After the latest changes in the merging process, it seems that the main problem we are facing is that some maintainers/developers are not meeting their review / assignee obligations while not being MIA.
This is creating a worse-than-linear loss of time for the authors of PR, and IMO requires action in order to restore fairness.
Incentives in an open system are a very hard problem, so I can't support a concrete action plan yet. A typical incentive scheme leading to an equilibrium under reasonable assumptions would be that developer X should have met their review obligations before his own PRs can get reviewed / merged.
For example, following this scheme the merge script could check the number of reviews pending and emit a warning if X has pending reviews for more than 2 weeks.
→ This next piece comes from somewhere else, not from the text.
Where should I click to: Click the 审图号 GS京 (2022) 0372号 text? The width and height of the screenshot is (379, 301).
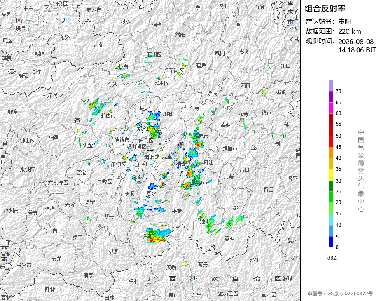[x=340, y=294]
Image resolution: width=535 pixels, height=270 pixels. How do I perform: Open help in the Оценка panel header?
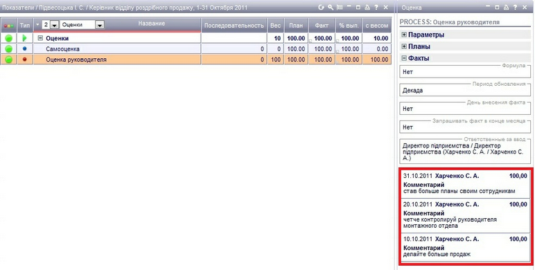[515, 7]
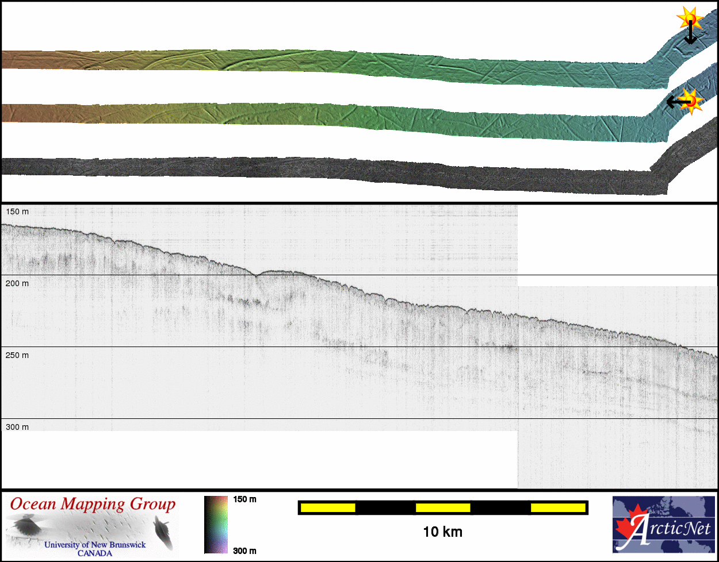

Of course this warning would be overridable.
While I'm willing to look at a solution to this issue, I don't agree with the example solution proposed. I would first start by considering to have @coqbot ping people when an action from them is warranted. As for incentivizing, this is a difficult question:
Thanks for the thoughts @Zimmi48, a couple of comments:
I think tools could provide a list of PRs with no review ranked by how long they have been waiting. The whole point is to replace (temporarily one hopes) the inactive people, not to make them even more inactive.
This is also why I don't think trading reviews for merges can be named incentive, it looks more like a punishment (it is not something extra, that is what an incentive is). Punishing someone that has no time/motivation today is a very effective way to avoid he becomes active tomorrow.
it seems that the main problem we are facing is that some maintainers/developers are not meeting their review / assignee obligations while not being MIA.
Are they really less MIA on their own PRs than on reviews?
Are they really less MIA
I mentioned MIA as IMHO it should be handled differently than what we would like to see here.
The whole point is to replace (temporarily one hopes) the inactive people, not to make them even more inactive.
I think the idea here is more about having a system that _incentivizes_ people try to tackle first the tasks that do the most _common_ good. Reviews is one of such cases. Of course people is free not to follow the incentive structure, but then the gain should be lesser.
This is also why I don't think trading reviews for merges can be named incentive, it looks more like a punishment (it is not something extra, that is what an incentive is).
I am using incentive in the sense of MD, see for example http://theory.stanford.edu/~tim/f16/f16.html . In this case a punishment is just a negative incentive if you want, I prefer not to see it as a "punishment", and IMO it is wrong to see it that way. Agents have free will, and the incentive structure should tell them what's the best path, if they don't follow it, well, it is normal they get a lower payoff.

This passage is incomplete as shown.